瑞月の留学仲間の小早川理恵は、偶然にも拓人と光太郎の住むアパートと同じアパートに暮らしていた。
理恵と同棲中の宮本隆良も加わり、5人は就活対策をするために、たびたび理恵たちの部屋に集まるようになる。
就活に必要な情報を集めている理恵や瑞月に、必用と思う事を聞きながら、拓人も光太郎も就活を始める。
さらりと本音を言っても、人から嫌がられない光太郎と比べて、拓人は相槌もうまくうてない時がある。
言葉が出てこないのだ。
『こういえばいい』と思いながらもそれが出来ない。
皆が就活会議で集まっている最中にも、次々とツイッターで語られる思いに、拓人は答える。

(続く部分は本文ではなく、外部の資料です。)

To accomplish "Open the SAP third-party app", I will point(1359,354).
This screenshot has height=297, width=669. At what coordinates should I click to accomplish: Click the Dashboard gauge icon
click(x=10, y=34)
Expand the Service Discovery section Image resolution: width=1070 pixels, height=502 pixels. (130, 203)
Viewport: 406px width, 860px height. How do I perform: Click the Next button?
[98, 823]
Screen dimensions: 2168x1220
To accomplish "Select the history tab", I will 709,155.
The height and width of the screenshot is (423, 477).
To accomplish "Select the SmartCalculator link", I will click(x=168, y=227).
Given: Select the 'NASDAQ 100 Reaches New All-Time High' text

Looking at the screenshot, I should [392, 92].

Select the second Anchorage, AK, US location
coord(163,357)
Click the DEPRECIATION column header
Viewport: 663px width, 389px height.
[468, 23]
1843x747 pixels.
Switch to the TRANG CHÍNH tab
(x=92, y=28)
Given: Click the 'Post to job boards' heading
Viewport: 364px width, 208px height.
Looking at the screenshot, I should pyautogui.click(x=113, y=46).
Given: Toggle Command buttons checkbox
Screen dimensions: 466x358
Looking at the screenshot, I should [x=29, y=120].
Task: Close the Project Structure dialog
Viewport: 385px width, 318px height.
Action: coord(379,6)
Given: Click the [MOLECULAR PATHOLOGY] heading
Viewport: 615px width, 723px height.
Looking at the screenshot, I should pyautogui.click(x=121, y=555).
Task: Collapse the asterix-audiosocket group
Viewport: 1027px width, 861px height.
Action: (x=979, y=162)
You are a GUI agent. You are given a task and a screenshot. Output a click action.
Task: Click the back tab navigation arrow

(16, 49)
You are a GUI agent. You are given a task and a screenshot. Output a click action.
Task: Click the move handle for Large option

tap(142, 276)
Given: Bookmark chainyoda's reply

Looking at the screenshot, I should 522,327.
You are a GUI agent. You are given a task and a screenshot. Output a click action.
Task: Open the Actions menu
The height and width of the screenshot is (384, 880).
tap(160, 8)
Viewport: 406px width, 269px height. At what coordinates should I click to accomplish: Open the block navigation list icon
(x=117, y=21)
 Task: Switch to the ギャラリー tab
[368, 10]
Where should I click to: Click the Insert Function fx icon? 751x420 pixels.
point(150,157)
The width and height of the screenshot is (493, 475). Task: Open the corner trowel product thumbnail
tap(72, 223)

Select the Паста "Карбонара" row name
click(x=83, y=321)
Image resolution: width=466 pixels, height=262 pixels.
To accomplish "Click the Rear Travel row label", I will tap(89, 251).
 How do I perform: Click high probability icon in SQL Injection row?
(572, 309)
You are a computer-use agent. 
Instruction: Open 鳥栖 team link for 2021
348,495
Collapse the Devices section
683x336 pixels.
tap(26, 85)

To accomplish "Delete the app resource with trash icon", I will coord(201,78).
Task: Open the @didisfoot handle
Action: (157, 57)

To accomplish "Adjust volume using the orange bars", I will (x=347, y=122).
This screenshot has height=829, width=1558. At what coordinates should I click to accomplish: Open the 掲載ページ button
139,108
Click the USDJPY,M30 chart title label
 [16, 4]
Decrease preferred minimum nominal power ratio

『宅のみなのに、きれいな食器しか出てこない。家主のふたりが互いに恰好つけたまま一緒に暮らし始めたからなんだ。』
『自分の家なのにチノパンを穿く。一緒に暮らすってきっとそういうことじゃない。』
『相手側にも自分と同じ重さの決断があるといういうことを、想像できないのはなぜなんだろう。』
『自分だけが自分の道を選んで生きてます感。どうにかしてほしい。』
『素敵な言葉なかり溢れている。…どうせ、何にもなれないのに、彼は何をしているんだろう。』
『受からないWEBテストからは目を逸らしてキャリアセンターで面接の練習を繰り返したり、就活には興味がないと言いながら情報取集してみたり、…皆、自分と他人との境界線をはっきりさせたくて、いつも必死だ。』
本文 抜粋
本を読む側の立場はいつも安心だ。
文中の誰かに感情を入れ込みながらも、否だと思えば傍観できる。
そんな傍観者が突然当事者になる。
自分を暴かれる。
そんな本が『何者』だという。
突然の瑞月の本音の発言で、就活会議は混迷する。
真摯に語る瑞月の言葉は、それを聞く側の人の心に何かをもたらす。
そして、自分だけは安心だと思っていた拓人へ、理恵は言う。
『自分が書いた人への思いが、自分自身への思いだ』と…。
拓人は傍観者が当事者へと変わっていく。
『何者』かになりたい『何者』が、年を重ねて大人へとなっていく。
誰かに見つけて貰いたくてじっと待っていても、何者にもなれないと気付くとき、人は自分の足で自分を探そうとするのかもしれない。